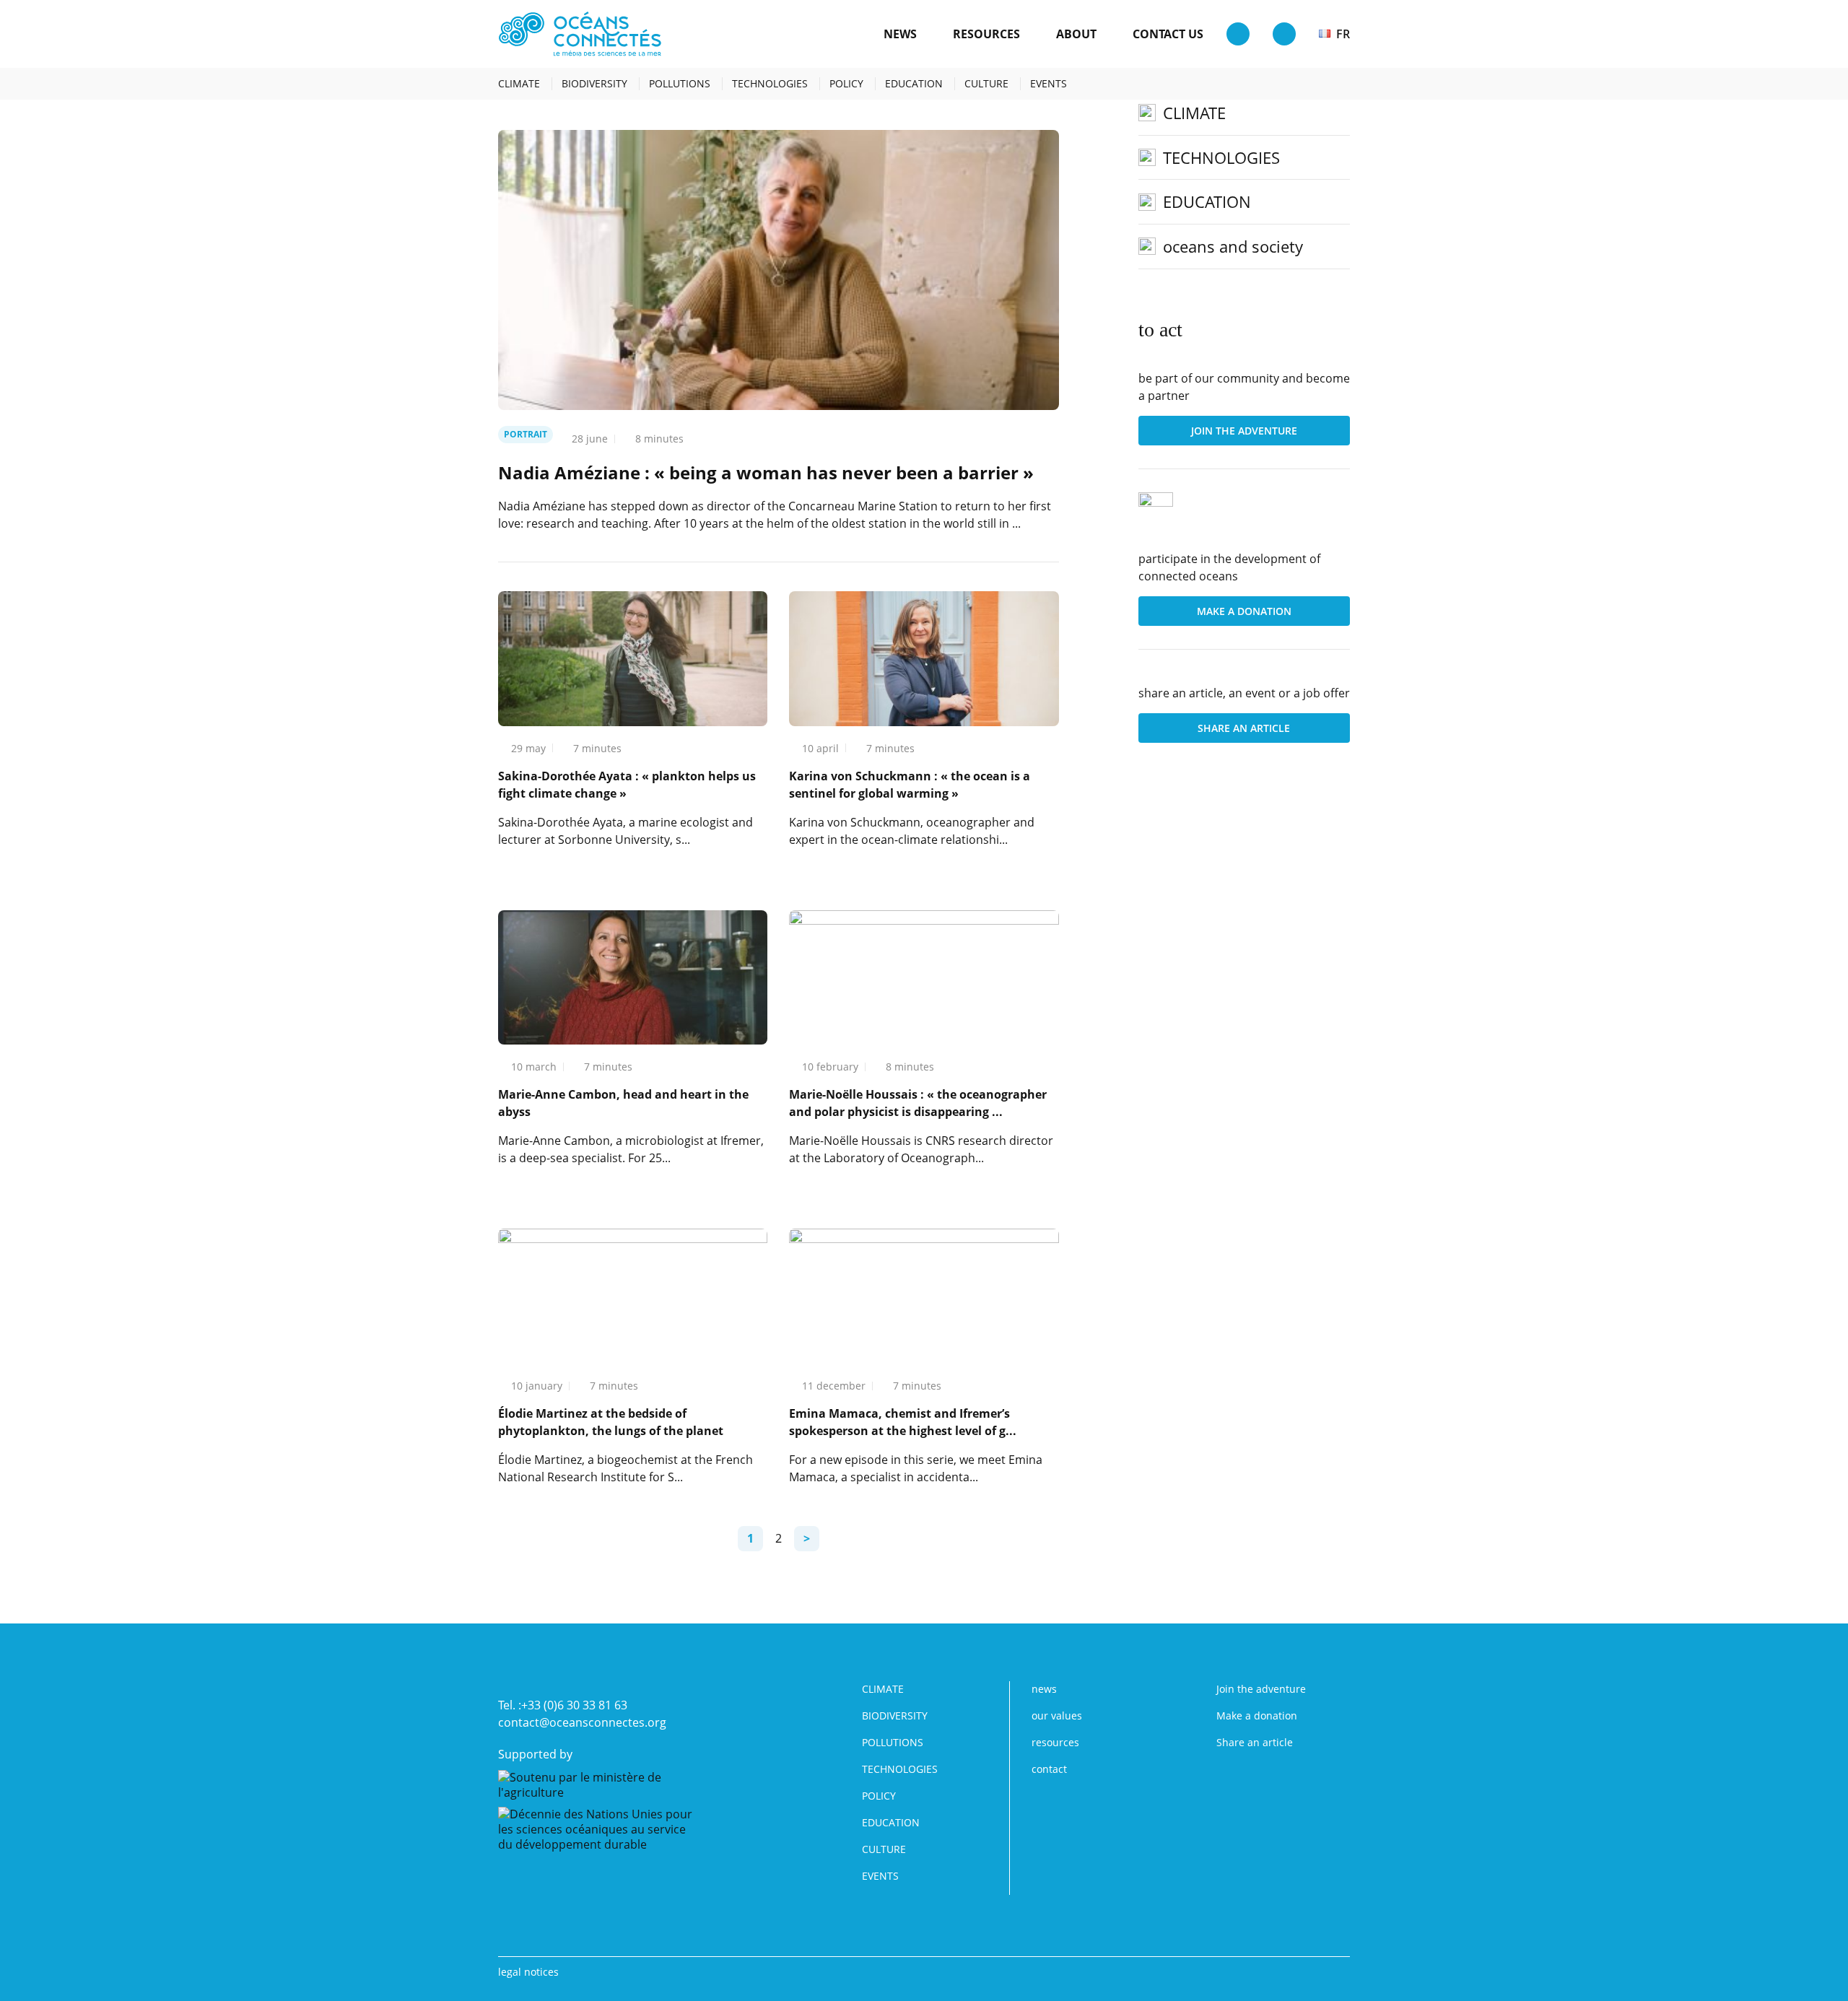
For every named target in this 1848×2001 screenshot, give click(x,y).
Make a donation (1244, 611)
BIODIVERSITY (594, 83)
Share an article (1244, 728)
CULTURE (986, 83)
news (900, 34)
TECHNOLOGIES (770, 83)
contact (1049, 1769)
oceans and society (1233, 246)
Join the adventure (1244, 430)
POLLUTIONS (679, 83)
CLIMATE (519, 83)
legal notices (528, 1972)
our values (1057, 1715)
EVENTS (1048, 83)
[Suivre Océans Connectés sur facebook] (1341, 83)
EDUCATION (914, 83)
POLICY (846, 83)
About (1076, 34)
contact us (1168, 34)
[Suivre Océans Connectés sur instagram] (1318, 83)
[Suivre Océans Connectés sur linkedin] (1295, 83)
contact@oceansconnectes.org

* **EXERCISE OBJECTIVE**: Exactly the lines from the one containing "legal notices (528, 1972)" through the end of the records above should be returned, with both ends kept.

* **WRITTEN REPLY**:
legal notices (528, 1972)
our values (1057, 1715)
EVENTS (1048, 83)
[Suivre Océans Connectés sur facebook] (1341, 83)
EDUCATION (914, 83)
POLICY (846, 83)
About (1076, 34)
contact us (1168, 34)
[Suivre Océans Connectés sur instagram] (1318, 83)
[Suivre Océans Connectés sur linkedin] (1295, 83)
contact@oceansconnectes.org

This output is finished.